The friend’s sister raised them for quite a few years before she and her husband started their own family.
They went on to have another three children, so six in total.
I don’t need to highlight all the INTERESTING ingredients that this woman tasted along the way.
Everything from rejection, rudeness, bad behaviour at school, unacceptable remarks and actions at home, clashes between siblings, conflict between parents, psychological interference or complete isolation and ignorance from bio mum, guilt, more guilt and sometimes heart wrench.
This sister is still in the marriage and happy with her husband, so as you’d expect that sort of longevity couldn’t happen without some good and even great times, of which my friend tells me there were plenty as well.
But can you imagine?
Now there’s even more spice being added to this woman’s life.
Kinda like making a cake and finally with the preparation complete and ready for the oven, you find out, you have new ingredients to add, a new temperature setting and a completely different recipe.
Because now, after raising all these children, with just a few left in high school and some that have moved out and found their niche, one of the step children has returned.
The step child that quite possibly caused the most angst to this sister.
Not only did that step-daughter leave to attempt to find some happy living arrangement with the mother who abandoned and neglected her, but she’s returned with two of her own children in tow and further heartbreak at the unsuccessful reconciliation with her bio mum.

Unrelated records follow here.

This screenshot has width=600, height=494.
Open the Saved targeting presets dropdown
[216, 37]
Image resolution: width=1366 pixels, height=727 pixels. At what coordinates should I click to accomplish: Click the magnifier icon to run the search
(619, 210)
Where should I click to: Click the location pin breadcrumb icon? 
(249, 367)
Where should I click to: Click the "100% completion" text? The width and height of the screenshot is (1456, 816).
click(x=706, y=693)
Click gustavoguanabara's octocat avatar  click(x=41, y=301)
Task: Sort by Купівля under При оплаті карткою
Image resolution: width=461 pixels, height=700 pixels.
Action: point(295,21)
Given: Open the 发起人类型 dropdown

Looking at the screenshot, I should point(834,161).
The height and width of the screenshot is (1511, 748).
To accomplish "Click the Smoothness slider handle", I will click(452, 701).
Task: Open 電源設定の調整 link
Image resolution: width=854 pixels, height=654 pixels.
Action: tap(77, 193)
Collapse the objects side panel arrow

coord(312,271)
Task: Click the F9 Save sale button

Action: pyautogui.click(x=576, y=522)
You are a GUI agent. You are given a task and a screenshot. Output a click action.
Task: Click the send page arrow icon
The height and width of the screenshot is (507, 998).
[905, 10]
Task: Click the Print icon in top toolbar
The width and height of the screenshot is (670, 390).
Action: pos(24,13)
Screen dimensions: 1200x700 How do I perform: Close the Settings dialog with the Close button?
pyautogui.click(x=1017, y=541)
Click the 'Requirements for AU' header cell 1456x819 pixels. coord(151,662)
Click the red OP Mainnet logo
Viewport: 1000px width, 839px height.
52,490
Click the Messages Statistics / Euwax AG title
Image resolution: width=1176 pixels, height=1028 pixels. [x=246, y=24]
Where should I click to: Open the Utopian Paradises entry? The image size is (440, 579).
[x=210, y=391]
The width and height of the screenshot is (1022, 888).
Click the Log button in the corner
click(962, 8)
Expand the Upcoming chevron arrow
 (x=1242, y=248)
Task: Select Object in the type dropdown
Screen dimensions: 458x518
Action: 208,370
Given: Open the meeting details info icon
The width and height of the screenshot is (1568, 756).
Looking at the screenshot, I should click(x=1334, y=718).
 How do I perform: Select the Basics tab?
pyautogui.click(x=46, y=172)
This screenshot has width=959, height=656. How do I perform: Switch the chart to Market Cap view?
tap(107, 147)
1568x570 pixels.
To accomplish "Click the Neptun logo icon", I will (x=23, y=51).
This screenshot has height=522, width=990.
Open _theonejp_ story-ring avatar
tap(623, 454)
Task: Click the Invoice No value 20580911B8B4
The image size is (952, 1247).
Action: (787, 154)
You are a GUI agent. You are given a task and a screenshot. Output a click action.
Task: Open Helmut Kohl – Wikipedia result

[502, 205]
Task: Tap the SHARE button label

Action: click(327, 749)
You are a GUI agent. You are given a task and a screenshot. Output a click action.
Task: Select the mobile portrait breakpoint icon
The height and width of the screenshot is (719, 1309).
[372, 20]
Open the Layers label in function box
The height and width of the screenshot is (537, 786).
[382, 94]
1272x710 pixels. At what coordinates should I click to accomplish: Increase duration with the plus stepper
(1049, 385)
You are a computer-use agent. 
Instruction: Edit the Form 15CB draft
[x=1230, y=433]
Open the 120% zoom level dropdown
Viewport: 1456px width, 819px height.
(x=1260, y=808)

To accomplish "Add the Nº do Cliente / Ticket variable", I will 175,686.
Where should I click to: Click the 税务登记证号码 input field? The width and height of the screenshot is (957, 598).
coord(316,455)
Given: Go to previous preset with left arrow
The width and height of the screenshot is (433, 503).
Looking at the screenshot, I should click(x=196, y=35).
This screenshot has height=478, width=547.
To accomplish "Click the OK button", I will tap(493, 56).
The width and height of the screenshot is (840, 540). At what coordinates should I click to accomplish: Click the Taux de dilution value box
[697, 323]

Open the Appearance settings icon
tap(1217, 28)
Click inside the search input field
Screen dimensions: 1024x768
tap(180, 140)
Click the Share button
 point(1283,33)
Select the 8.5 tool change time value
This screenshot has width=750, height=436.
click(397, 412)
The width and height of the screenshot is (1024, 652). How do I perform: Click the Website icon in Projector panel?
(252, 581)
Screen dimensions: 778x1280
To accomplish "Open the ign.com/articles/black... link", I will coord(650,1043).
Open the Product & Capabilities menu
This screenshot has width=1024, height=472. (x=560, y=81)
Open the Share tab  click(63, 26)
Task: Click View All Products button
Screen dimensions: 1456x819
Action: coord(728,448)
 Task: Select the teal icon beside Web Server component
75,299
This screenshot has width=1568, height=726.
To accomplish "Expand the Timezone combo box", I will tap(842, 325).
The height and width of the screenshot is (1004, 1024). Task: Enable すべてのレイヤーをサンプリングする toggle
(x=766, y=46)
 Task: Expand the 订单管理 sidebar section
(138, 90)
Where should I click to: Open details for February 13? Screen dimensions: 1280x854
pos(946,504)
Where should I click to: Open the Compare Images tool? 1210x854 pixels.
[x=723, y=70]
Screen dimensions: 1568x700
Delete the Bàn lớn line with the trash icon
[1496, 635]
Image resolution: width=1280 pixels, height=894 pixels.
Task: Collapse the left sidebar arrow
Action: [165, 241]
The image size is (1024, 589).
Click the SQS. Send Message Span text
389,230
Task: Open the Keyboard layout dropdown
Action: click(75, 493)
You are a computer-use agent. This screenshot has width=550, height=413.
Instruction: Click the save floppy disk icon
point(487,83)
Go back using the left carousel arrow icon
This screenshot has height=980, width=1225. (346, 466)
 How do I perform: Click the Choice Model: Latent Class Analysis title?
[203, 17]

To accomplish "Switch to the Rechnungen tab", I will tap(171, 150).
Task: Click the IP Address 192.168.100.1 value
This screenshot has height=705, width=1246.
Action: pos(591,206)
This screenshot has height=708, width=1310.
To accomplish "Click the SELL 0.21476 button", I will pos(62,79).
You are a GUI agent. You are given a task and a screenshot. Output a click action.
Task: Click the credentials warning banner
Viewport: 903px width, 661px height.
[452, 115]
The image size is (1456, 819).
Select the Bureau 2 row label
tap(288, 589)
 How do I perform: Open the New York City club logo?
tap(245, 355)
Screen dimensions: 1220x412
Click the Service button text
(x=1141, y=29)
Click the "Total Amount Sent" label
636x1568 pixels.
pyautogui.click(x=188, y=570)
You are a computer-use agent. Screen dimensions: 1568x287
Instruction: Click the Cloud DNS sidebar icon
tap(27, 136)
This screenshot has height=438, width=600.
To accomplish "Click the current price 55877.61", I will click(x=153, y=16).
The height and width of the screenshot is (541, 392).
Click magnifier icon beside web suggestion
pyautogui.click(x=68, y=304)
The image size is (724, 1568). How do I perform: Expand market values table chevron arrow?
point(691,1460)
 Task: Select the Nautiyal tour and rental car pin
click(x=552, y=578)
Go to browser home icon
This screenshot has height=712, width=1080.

I’m sure there are plenty of other step-parenting stories out there that are more involved, more delicate, more delicious and more disastrous than I can conjure.
Bottom line; every cake is different no matter how masterful the baker.
Even if we as step-mums follow the instructions, there’s no guarantee the end product will look like the picture we so coveted.
If we opt for an quicker, easier packet-mix family does that mean there’s less mistakes to be made but less excitement?
And if we instead go for a more challenging recipe does that mean a successful outcome is more satisfying and a disaster, more demoralizing?
Maybe we should ban all baking and insist step-kids cook toast…..
….then again in my case, both cakes tasted great, and toast too often gets burnt.